Copy out every line of the items below exactly as they appear, omitting the pictures.

§ **Dataset records**:
-------
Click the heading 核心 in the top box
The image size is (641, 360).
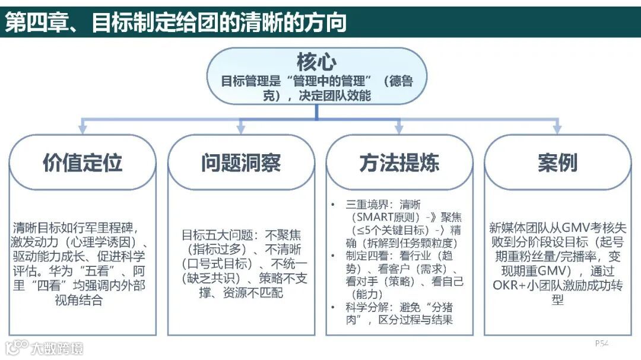pos(316,62)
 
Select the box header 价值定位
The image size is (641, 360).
pos(82,163)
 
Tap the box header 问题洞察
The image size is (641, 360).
pos(240,163)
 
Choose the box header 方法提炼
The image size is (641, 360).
pos(399,163)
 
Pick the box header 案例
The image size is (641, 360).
pos(557,163)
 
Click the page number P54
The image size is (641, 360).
pos(602,343)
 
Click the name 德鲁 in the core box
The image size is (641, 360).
pos(401,81)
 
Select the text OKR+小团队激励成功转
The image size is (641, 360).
pos(557,285)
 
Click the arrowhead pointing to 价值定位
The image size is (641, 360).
pos(82,128)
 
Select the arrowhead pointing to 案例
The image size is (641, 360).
pos(557,128)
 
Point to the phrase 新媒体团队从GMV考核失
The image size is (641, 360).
pos(557,228)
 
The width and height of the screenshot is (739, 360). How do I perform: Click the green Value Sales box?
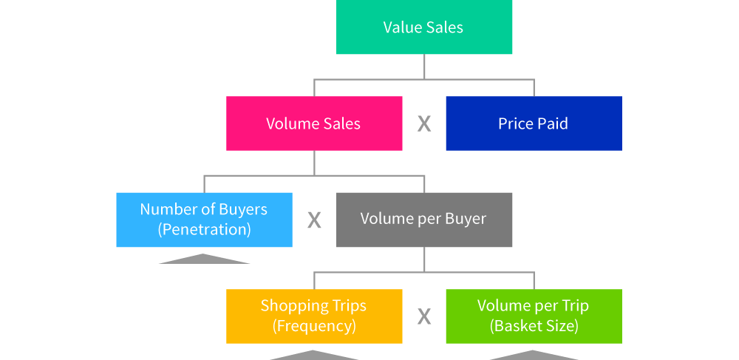pos(424,27)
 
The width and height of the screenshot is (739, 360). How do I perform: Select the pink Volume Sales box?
pos(314,123)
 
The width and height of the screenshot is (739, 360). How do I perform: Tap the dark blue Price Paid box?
pos(534,123)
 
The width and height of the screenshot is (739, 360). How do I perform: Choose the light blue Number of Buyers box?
pos(204,220)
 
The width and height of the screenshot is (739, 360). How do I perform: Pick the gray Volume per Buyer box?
pos(424,220)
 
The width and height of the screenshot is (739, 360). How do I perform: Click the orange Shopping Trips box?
pos(314,316)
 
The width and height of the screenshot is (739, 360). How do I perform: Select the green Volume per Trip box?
pos(534,316)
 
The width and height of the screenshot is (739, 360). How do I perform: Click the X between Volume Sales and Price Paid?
pos(424,123)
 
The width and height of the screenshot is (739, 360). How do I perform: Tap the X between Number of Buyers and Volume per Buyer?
pos(314,220)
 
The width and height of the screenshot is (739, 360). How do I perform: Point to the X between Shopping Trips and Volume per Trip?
pos(424,316)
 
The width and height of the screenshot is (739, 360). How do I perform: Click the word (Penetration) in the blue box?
pos(204,229)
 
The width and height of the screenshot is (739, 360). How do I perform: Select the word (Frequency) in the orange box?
pos(314,325)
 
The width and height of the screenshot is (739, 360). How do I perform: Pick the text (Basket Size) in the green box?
pos(534,325)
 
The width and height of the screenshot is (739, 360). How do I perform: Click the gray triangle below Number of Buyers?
pos(204,259)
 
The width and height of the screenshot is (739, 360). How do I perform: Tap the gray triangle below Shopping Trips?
pos(314,356)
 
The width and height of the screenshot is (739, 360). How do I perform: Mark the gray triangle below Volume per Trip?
pos(534,356)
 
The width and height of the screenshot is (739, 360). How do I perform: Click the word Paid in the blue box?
pos(553,123)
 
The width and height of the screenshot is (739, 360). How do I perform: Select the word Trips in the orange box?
pos(349,306)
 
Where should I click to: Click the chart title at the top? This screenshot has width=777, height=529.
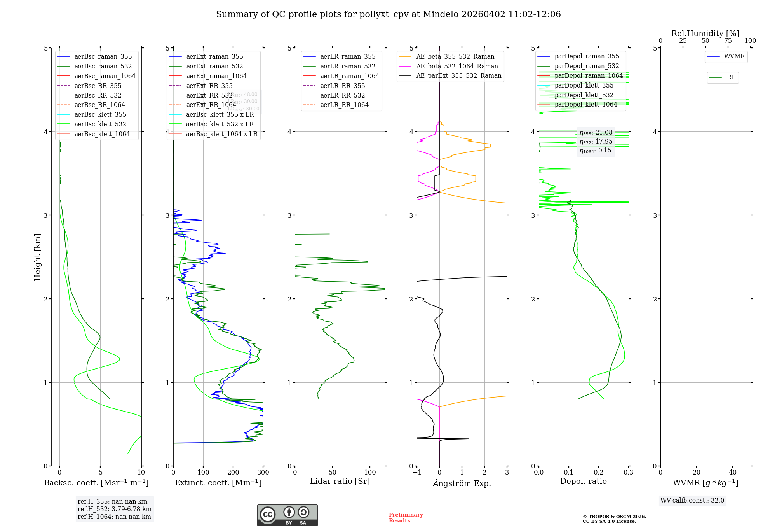point(388,14)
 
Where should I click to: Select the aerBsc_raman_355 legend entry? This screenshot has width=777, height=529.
point(103,57)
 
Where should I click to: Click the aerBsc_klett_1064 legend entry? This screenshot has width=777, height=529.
point(102,134)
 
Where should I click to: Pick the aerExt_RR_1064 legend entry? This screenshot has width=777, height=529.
point(211,105)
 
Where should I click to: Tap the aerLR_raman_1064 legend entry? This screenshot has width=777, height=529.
point(349,76)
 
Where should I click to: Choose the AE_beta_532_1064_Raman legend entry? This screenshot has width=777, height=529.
point(457,67)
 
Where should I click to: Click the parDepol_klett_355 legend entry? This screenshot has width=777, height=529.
point(584,86)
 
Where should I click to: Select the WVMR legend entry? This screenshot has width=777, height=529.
point(734,57)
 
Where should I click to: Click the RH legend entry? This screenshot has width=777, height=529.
point(731,77)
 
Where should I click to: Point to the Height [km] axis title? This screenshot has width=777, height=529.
point(37,257)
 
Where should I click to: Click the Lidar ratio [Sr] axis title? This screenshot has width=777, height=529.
point(340,482)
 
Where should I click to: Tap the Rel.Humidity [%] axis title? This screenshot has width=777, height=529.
point(705,34)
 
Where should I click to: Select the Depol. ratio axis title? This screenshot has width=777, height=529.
point(583,482)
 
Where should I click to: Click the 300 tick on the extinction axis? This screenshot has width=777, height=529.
point(263,473)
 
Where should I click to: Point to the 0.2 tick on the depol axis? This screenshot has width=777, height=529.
point(599,473)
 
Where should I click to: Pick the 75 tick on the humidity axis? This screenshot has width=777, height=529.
point(728,41)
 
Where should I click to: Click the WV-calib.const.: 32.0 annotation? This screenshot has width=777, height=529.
point(692,501)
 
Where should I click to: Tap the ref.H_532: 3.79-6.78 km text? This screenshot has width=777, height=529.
point(114,509)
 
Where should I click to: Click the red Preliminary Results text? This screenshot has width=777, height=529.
point(406,518)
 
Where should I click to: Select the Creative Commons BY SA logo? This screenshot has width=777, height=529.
point(287,515)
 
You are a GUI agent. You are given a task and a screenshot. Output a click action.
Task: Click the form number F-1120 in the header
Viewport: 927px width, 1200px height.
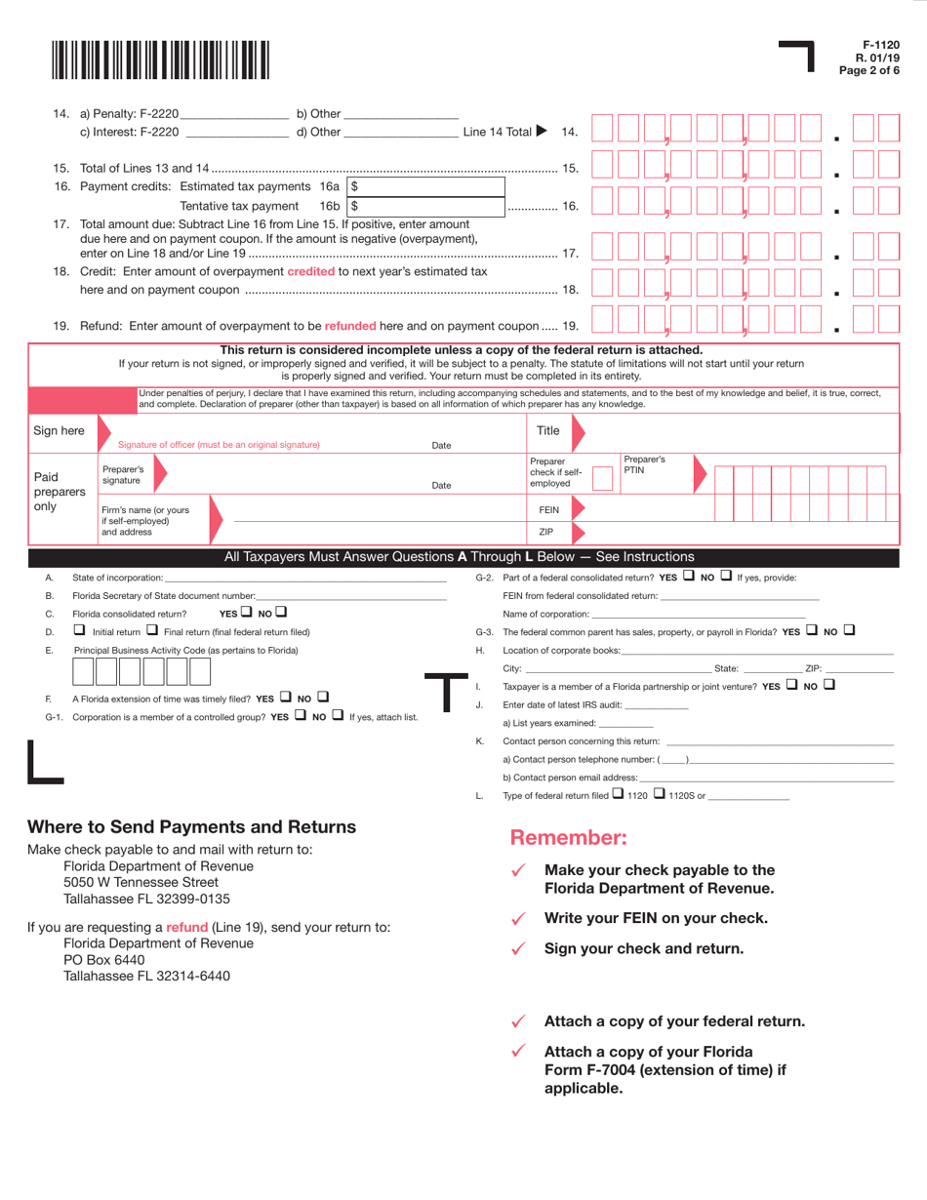(881, 45)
-------
§ **SOLUTION TO THE EXERCISE**:
Click the heading 核心 in the top box
The image size is (641, 360).
pos(316,62)
 
Select the box header 价值定位
The image size is (641, 360).
pos(82,163)
 
Tap the box header 问题洞察
The image size is (641, 360).
pos(240,163)
 
Choose the box header 方法提炼
The image size is (641, 360).
pos(399,163)
 
Pick the box header 案例
The image size is (641, 360).
pos(557,163)
 
Click the page number P54
The image size is (641, 360).
pos(602,343)
 
Click the name 德鲁 in the core box
The image size is (641, 360).
pos(401,81)
 
Select the text OKR+小团队激励成功转
The image size is (641, 360).
pos(557,285)
 
Click the arrowhead pointing to 价值定位
The image size is (641, 360).
pos(82,128)
 
Select the arrowhead pointing to 案例
The image size is (641, 360).
pos(557,128)
 
Point to the phrase 新媒体团队从GMV考核失
The image size is (641, 360).
pos(557,228)
 
The width and height of the screenshot is (739, 360). How do I perform: Click the green Value Sales box?
pos(424,27)
 
The width and height of the screenshot is (739, 360). How do I perform: Select the pink Volume Sales box?
pos(314,123)
 
The width and height of the screenshot is (739, 360). How do I perform: Tap the dark blue Price Paid box?
pos(534,123)
 
The width and height of the screenshot is (739, 360). How do I perform: Choose the light blue Number of Buyers box?
pos(204,220)
 
The width and height of the screenshot is (739, 360). How do I perform: Pick the gray Volume per Buyer box?
pos(424,220)
 
The width and height of the screenshot is (739, 360). How do I perform: Click the orange Shopping Trips box?
pos(314,316)
 
The width and height of the screenshot is (739, 360). How do I perform: Select the green Volume per Trip box?
pos(534,316)
 
The width and height of the screenshot is (739, 360). How do I perform: Click the X between Volume Sales and Price Paid?
pos(424,123)
 
The width and height of the screenshot is (739, 360). How do I perform: Tap the X between Number of Buyers and Volume per Buyer?
pos(314,220)
 
The width and height of the screenshot is (739, 360). How do I perform: Point to the X between Shopping Trips and Volume per Trip?
pos(424,316)
 
The width and height of the screenshot is (739, 360). How do I perform: Click the word (Penetration) in the blue box?
pos(204,229)
 
The width and height of the screenshot is (739, 360). How do I perform: Select the word (Frequency) in the orange box?
pos(314,325)
 
The width and height of the screenshot is (739, 360). How do I perform: Pick the text (Basket Size) in the green box?
pos(534,325)
 
The width and height of the screenshot is (739, 360). How do I perform: Click the gray triangle below Number of Buyers?
pos(204,259)
 
The width and height of the screenshot is (739, 360). How do I perform: Tap the gray triangle below Shopping Trips?
pos(314,356)
 
The width and height of the screenshot is (739, 360). How do I perform: Mark the gray triangle below Volume per Trip?
pos(534,356)
 
The width and height of the screenshot is (739, 360). How do I perform: Click the word Paid in the blue box?
pos(553,123)
 
The width and height of the screenshot is (739, 360). How do I perform: Select the word Trips in the orange box?
pos(349,306)
 
Where should I click to: Click the chart title at the top? This screenshot has width=777, height=529.
point(388,14)
 
Where should I click to: Select the aerBsc_raman_355 legend entry? This screenshot has width=777, height=529.
point(103,57)
 
Where should I click to: Click the aerBsc_klett_1064 legend entry? This screenshot has width=777, height=529.
point(102,134)
 
Where should I click to: Pick the aerExt_RR_1064 legend entry? This screenshot has width=777, height=529.
point(211,105)
 
Where should I click to: Tap the aerLR_raman_1064 legend entry? This screenshot has width=777, height=529.
point(349,76)
 
Where should I click to: Choose the AE_beta_532_1064_Raman legend entry? This screenshot has width=777, height=529.
point(457,67)
 
Where should I click to: Click the parDepol_klett_355 legend entry? This screenshot has width=777, height=529.
point(584,86)
 
Where should I click to: Select the WVMR legend entry? This screenshot has width=777, height=529.
point(734,57)
 
Where should I click to: Click the RH legend entry? This screenshot has width=777, height=529.
point(731,77)
 
Where should I click to: Point to the Height [km] axis title? This screenshot has width=777, height=529.
point(37,257)
 
Where should I click to: Click the Lidar ratio [Sr] axis title? This screenshot has width=777, height=529.
point(340,482)
 
Where should I click to: Tap the Rel.Humidity [%] axis title? This screenshot has width=777, height=529.
point(705,34)
 
Where should I click to: Select the Depol. ratio axis title? This screenshot has width=777, height=529.
point(583,482)
 
Where should I click to: Click the 300 tick on the extinction axis? This screenshot has width=777, height=529.
point(263,473)
 
Where should I click to: Point to the 0.2 tick on the depol axis? This screenshot has width=777, height=529.
point(599,473)
 
Where should I click to: Pick the 75 tick on the humidity axis? This screenshot has width=777, height=529.
point(728,41)
 
Where should I click to: Click the WV-calib.const.: 32.0 annotation? This screenshot has width=777, height=529.
point(692,501)
 
Where should I click to: Tap the ref.H_532: 3.79-6.78 km text? This screenshot has width=777, height=529.
point(114,509)
 
Where should I click to: Click the red Preliminary Results text? This screenshot has width=777, height=529.
point(406,518)
 
Where should I click to: Select the Creative Commons BY SA logo? This screenshot has width=777, height=529.
point(287,515)
 
You are a GUI agent. You are given a task and a screenshot. Output a click action.
Task: Click the form number F-1120 in the header
Viewport: 927px width, 1200px height.
(881, 45)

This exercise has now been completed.